(THE TASK) Identify all lines below that hold "agent" and collect them.

Stored dataset items
● ● ● ● ● ● ●

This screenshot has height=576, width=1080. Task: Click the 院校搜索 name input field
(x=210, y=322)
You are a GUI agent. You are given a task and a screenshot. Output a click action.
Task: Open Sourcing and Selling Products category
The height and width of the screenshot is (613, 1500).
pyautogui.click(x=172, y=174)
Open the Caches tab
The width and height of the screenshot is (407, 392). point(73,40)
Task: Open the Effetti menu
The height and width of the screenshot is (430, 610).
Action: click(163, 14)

● ● ● ● ● ● ●

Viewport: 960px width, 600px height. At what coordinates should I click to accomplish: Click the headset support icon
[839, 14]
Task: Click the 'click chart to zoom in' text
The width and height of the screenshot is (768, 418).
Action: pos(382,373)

● ● ● ● ● ● ●

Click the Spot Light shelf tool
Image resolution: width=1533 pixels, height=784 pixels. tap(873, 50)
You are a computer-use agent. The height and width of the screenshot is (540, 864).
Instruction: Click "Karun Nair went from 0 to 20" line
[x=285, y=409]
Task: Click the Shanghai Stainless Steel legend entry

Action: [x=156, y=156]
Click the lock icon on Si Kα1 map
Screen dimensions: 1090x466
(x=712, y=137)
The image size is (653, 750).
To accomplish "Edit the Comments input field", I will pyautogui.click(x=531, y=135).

● ● ● ● ● ● ●

(SOLUTION TO THIS EXERCISE)
You are a GUI agent. You are given a task and a screenshot. Output a click action.
You are a computer-use agent. The height and width of the screenshot is (540, 864).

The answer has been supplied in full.